LE SECOND DEGRÉ - Je suis finalement plutôt content que l'Oscar soit allé au Démineur. Plutôt qu'à Avatar, que je n'ai pas besoin de voir pour savoir que c'est une pure niaiserie technologique. Ou pire, plutôt qu'à Inglourious Basterds que j'ai détesté.

Problème numéro un, mon problème: les gens dont je suis habituellement proche culturellement ont a-do-ré Inglourious Basterds. À l'inverse, les gens avec lesquels je ne partage rien ont détesté. C'est très embêtant.
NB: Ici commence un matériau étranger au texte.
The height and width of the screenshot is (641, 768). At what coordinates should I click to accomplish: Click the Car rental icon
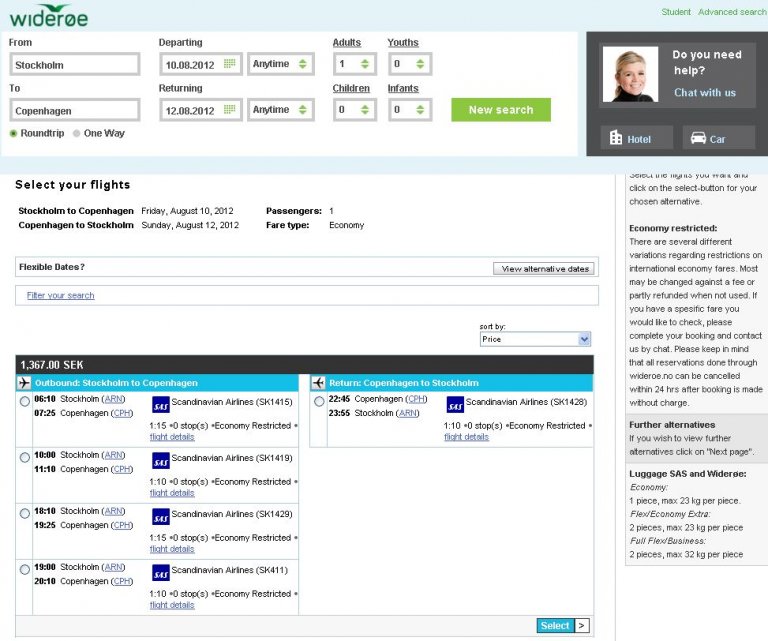tap(698, 139)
Plus troublant encore, ces gens avec lesquels j'aimerais ne rien partager ont détesté Inglourious Basterds pour les mêmes raisons que moi: l'invraisemblance, le mélange des genres, l'humour cartoonesque de la chose.

Problème numéro deux, votre problème: ce fameux deuxième degré qui ferait d'Inglourious Basterds un monument de l'autodérision, ce fameux second degré auquel je n'ai, de toute évidence, pas accès. Je crois savoir pourquoi. Je l'ai même dessiné. Reportez-vous au graphique ci-dessous. La ligne du milieu, la ligne pleine de mon graphique marquée MDO, pour «moyenne des ours», est la ligne des oeuvres consensuelles et digestives. Si j'ai bien compris, votre fameux second degré se trouve un tout petit peu au-dessus (la ligne pointillée); un second degré presque couché sur le premier, par commodité, pour ne pas troubler le consensus des ours qui s'y trompera, je veux dire pour qui cela ne change rien qu'il y ait un second degré ou pas, il s'en tient toujours au premier. Il n'y a que la critique pour se délecter de ce minuscule promontoire qui lui permet de s'élever au-dessus des ours.

Il vous surprendra que je situe mon deuxième degré sous la ligne médiane (l'autre ligne pointillée), parce que dans mon esprit, s'il est un deuxième degré, disons une seconde lecture, elle ne peut être que souterraine. Elle n'éclaire pas l'oeuvre. Elle en est l'ombre. Bref, on ne parle pas de la même chose. Sous Inglourious Basterds, il n'y a rien. Au-dessus je ne sais pas, je ne suis pas allé voir.